After the priest’s arrest, Bishop Finn apologized for failing to ask police to conduct a full investigation sooner. He launched an independent investigation of the events and of diocesan procedures under the leadership of Todd Graves, a former co-chair of the U.S. Department of Justice Child Exploitation Working Group.

The Graves Commission’s Aug. 31 report found that there was a failure to follow diocesan policy in a timely manner and diocesan officials relied on limited professional judgments rather than the diocese’s independent review board. They also found that Bishop Finn misplaced trust in the priest to comply with his restrictions.

Msgr. Robert Murphy, the diocese’s vicar general, in December conducted what the report called “a limited and improperly conceived investigation” into whether a single image of a girl’s genitals constituted child pornography.

Without seeing the image, the vicar general solicited an opinion from a review board member. He also shared the images with the diocese’s legal counsel and received an opinion that “a single disturbing image” did not constitute child pornography.

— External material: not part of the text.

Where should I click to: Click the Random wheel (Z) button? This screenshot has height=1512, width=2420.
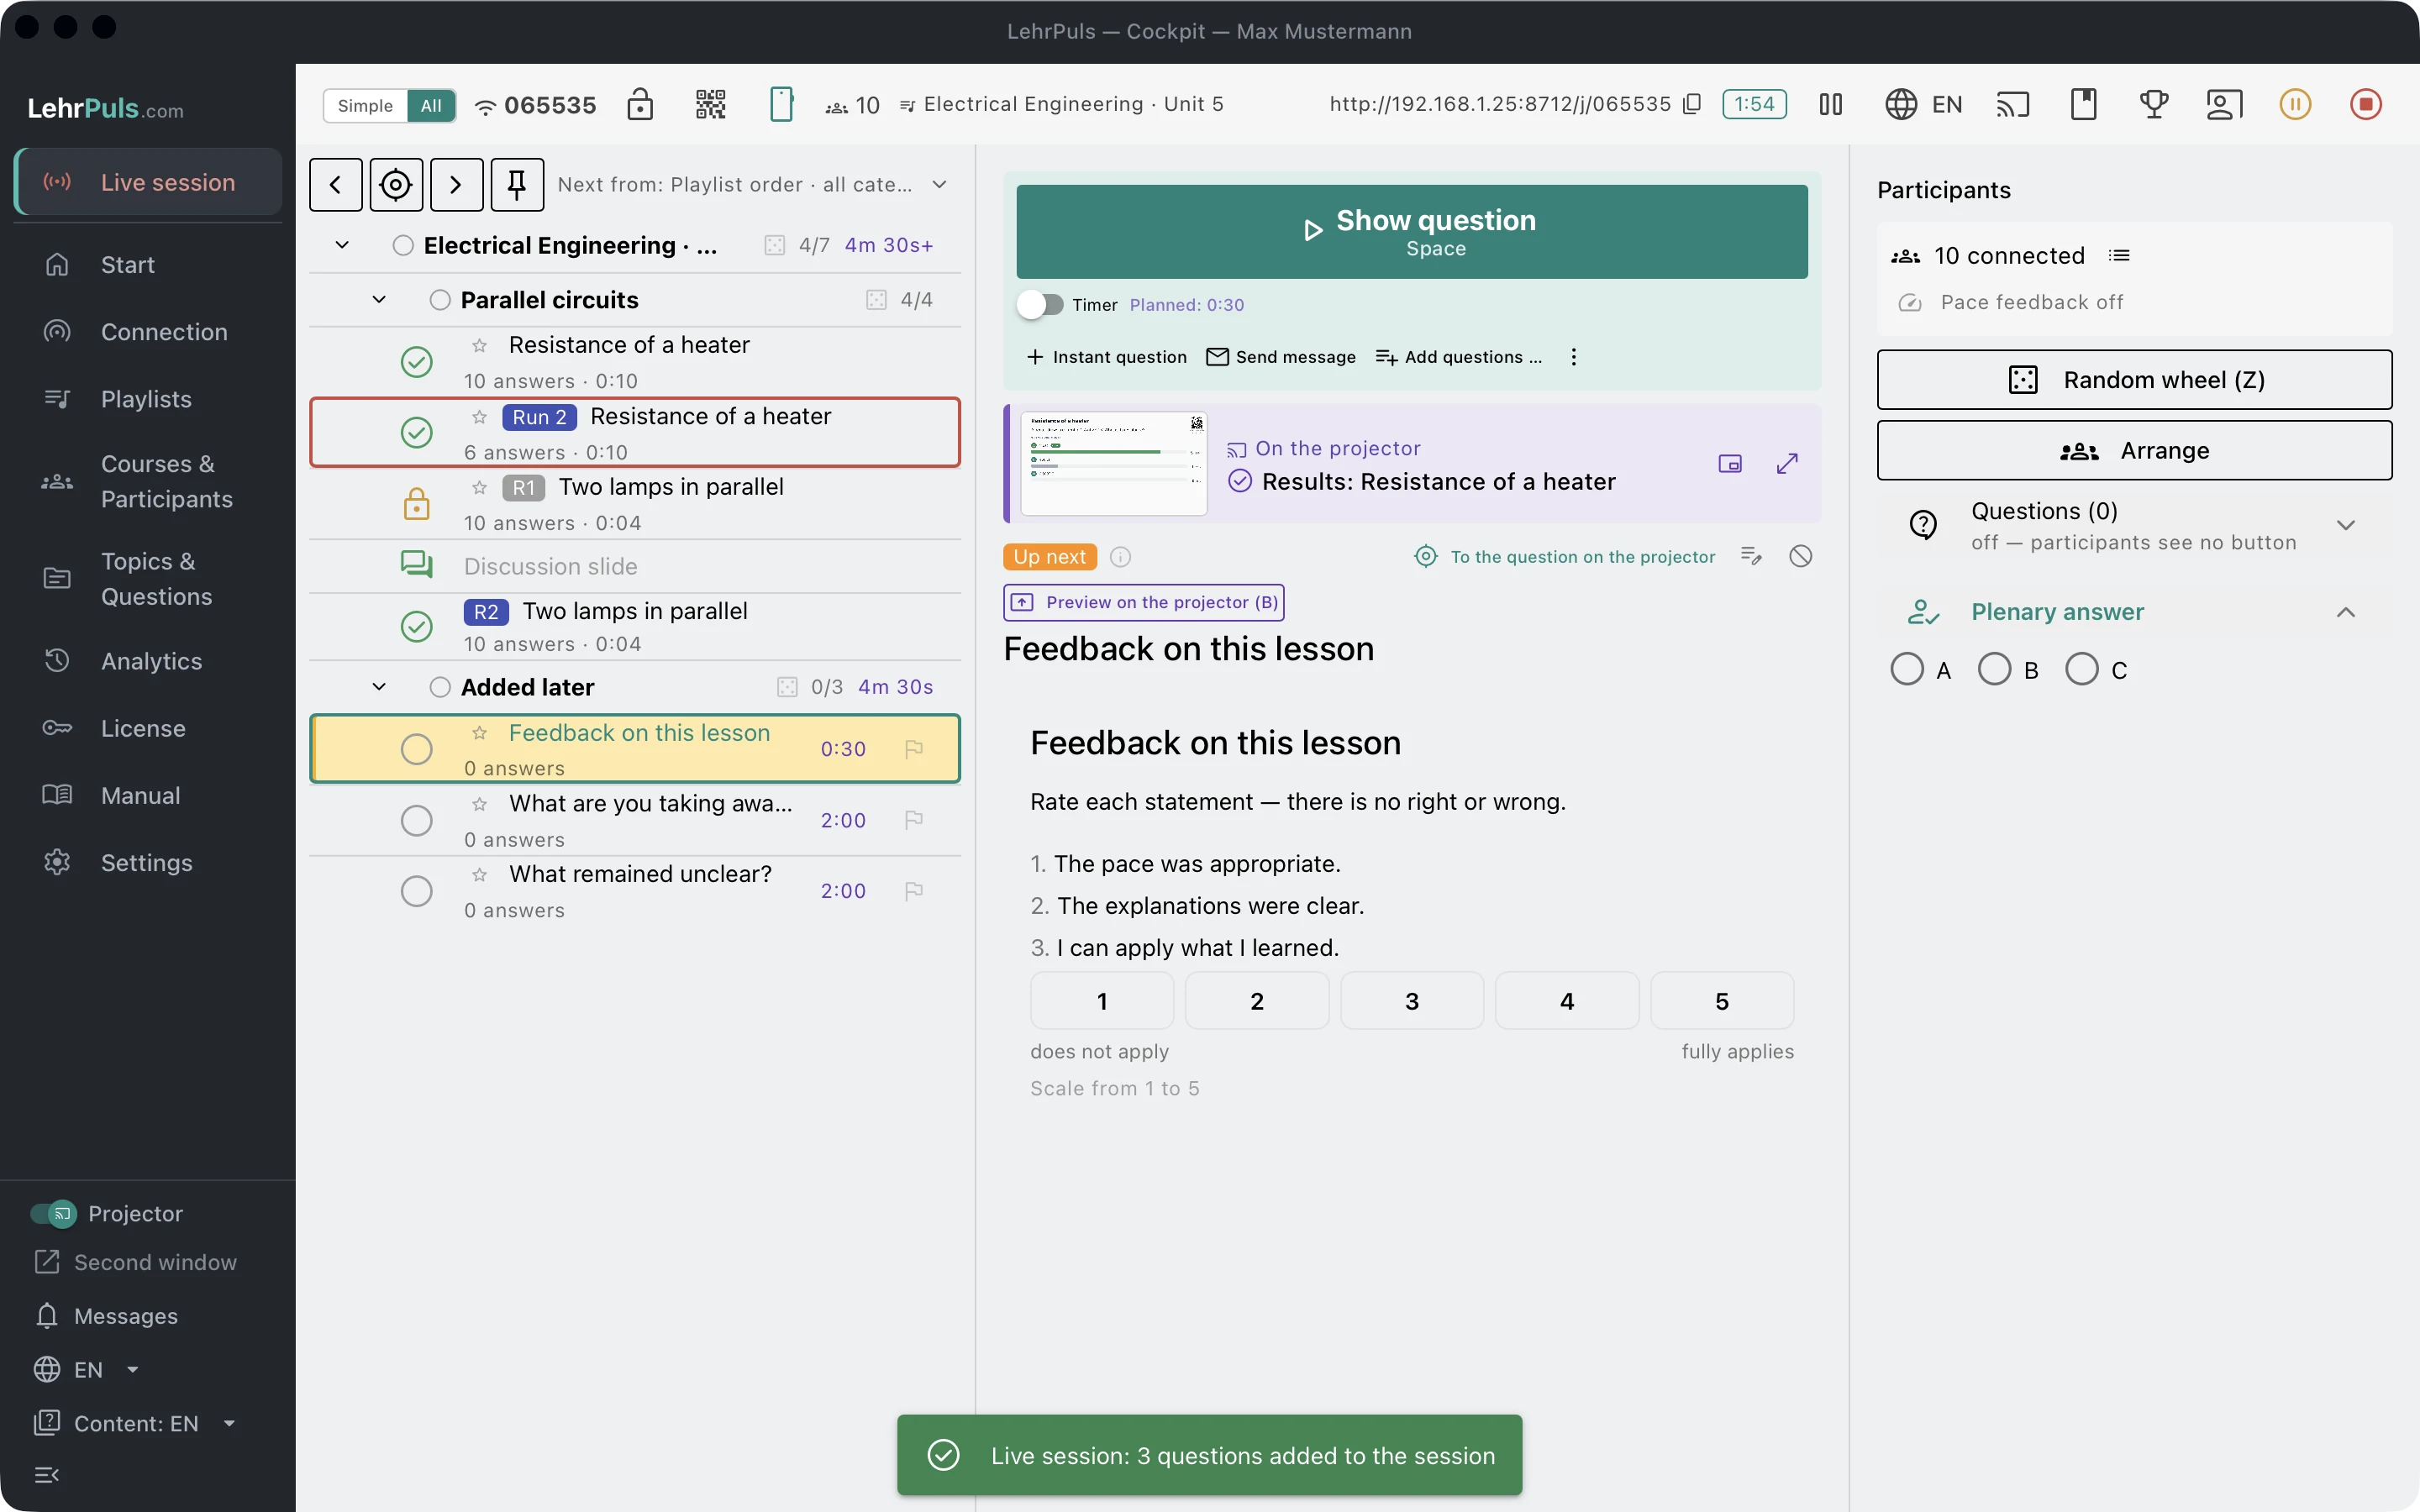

Instead of referring the matter to the review board for a more thorough investigation, Msgr. Murphy initially allowed these answers to satisfy the diocese’s duty for diligent inquiry. The monsignor himself contacted police in May.

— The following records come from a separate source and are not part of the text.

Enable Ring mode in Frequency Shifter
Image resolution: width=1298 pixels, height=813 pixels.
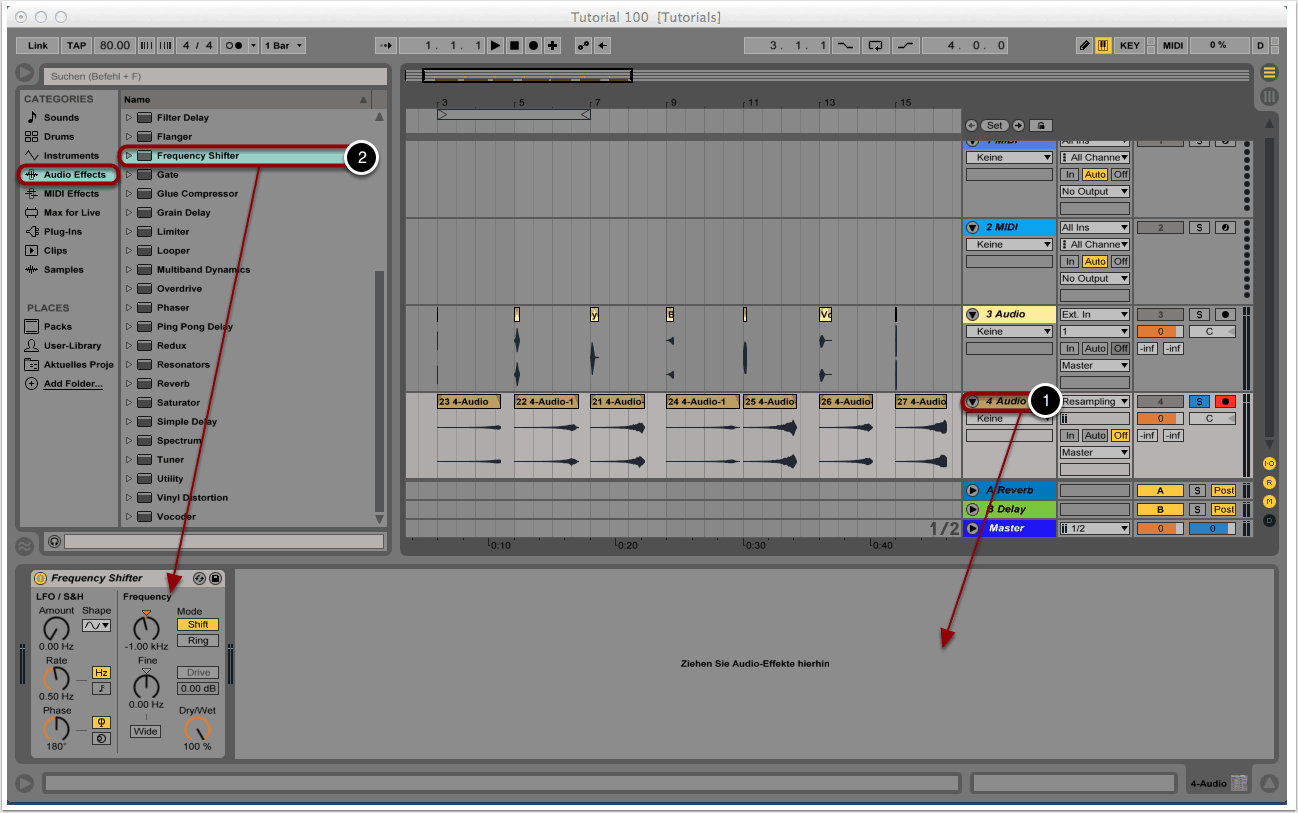(197, 640)
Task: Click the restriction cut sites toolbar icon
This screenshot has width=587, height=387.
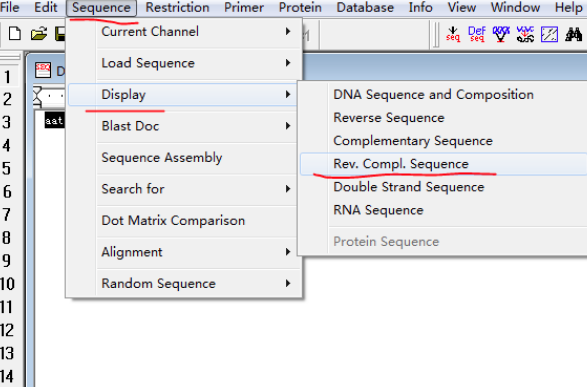Action: [501, 34]
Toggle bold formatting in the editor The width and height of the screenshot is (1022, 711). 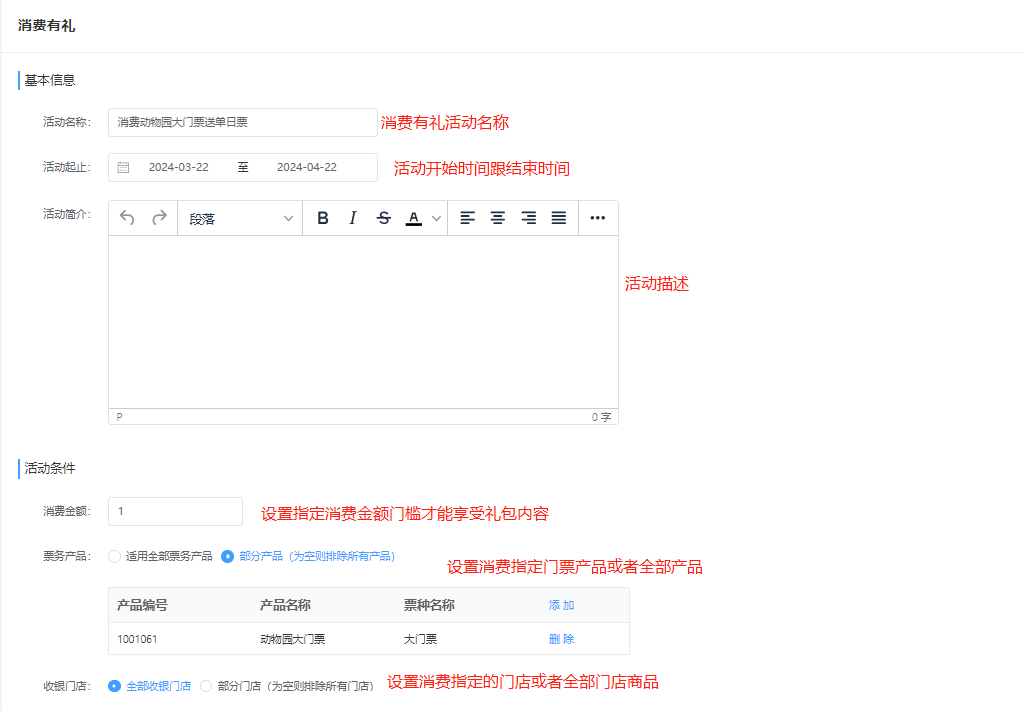coord(322,218)
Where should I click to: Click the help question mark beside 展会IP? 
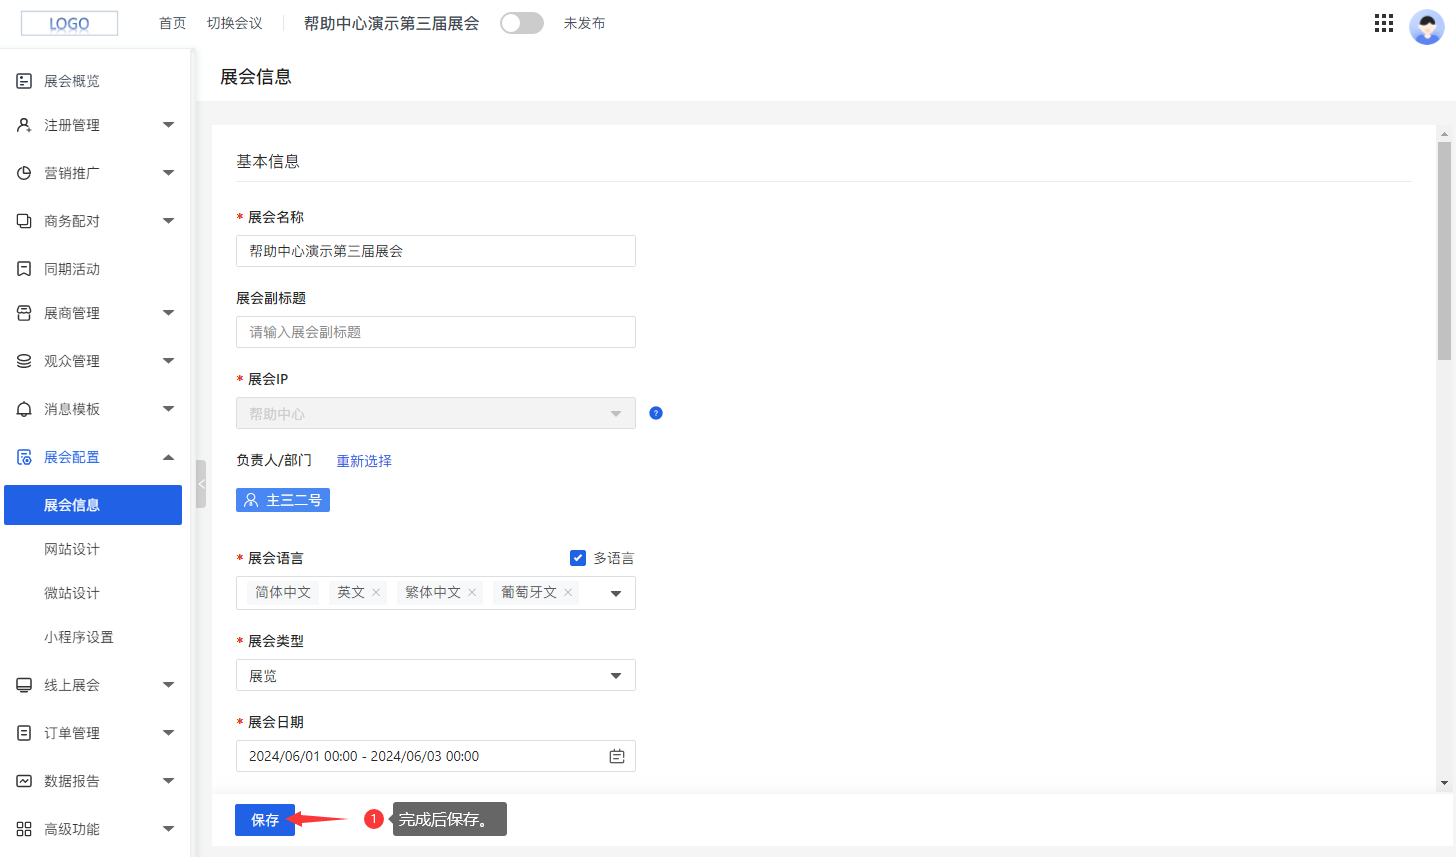point(655,412)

Bishop Finn later said he never viewed the photos, but they had been described to him, the report states.

On Oct. 14 the bishop said he had pledged the “complete cooperation of the diocese and accountability to law enforcement” after Fr. Ratigan’s arrest.

“We have carried this out faithfully. Diocesan staff and I have given hours of testimony before grand juries, delivered documents, and answered questions fully,” Bishop Finn said.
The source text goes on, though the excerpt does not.